Try it => Line count for "Switch": give the number of lines in the records below that hold it, and nothing else.

Data supplied =>
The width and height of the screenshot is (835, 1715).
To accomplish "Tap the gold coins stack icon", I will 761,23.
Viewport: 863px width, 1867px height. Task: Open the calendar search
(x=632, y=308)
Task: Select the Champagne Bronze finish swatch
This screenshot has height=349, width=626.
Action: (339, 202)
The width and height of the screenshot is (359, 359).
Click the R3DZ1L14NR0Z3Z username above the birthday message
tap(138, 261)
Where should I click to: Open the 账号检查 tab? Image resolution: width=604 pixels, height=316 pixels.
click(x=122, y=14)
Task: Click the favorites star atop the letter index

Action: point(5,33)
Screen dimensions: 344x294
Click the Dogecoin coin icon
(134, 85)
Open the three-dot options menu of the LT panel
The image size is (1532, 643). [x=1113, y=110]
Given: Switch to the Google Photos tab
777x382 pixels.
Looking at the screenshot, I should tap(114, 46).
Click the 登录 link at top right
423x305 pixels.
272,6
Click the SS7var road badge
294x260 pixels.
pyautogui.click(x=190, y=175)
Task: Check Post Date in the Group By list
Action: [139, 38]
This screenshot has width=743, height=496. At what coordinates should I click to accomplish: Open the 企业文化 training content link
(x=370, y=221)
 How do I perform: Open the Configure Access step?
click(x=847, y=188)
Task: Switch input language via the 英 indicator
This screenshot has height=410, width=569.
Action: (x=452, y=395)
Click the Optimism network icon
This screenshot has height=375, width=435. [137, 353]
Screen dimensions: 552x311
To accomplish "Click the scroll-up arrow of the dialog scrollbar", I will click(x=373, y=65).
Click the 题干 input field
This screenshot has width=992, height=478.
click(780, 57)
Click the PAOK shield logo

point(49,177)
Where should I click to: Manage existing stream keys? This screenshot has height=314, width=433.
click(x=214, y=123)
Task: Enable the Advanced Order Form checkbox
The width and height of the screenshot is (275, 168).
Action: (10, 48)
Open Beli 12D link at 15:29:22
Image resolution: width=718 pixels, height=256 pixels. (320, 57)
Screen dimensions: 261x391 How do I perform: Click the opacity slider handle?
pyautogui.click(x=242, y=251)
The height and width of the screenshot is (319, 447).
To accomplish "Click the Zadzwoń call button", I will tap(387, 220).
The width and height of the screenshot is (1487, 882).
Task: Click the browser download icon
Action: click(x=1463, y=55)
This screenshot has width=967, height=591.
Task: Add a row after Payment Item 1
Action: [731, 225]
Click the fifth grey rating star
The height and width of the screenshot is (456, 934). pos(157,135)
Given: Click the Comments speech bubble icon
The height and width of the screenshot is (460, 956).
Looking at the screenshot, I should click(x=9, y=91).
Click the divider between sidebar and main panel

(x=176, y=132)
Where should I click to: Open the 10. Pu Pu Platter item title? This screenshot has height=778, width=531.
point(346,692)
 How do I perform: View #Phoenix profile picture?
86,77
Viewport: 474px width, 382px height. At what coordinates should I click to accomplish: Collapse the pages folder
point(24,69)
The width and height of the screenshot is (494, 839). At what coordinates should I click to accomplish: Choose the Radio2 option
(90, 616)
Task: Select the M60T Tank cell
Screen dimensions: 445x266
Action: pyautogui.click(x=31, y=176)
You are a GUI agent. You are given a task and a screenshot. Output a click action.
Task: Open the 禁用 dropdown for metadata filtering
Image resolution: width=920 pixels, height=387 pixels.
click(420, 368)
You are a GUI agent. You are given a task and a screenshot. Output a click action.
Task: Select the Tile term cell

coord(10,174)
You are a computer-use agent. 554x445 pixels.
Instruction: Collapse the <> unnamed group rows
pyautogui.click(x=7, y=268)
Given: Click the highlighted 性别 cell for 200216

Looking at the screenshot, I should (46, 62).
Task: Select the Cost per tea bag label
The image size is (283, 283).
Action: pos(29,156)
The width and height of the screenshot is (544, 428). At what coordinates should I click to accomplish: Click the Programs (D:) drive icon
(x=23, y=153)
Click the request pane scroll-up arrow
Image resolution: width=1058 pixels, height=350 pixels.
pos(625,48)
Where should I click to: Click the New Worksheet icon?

Solved exercise => 2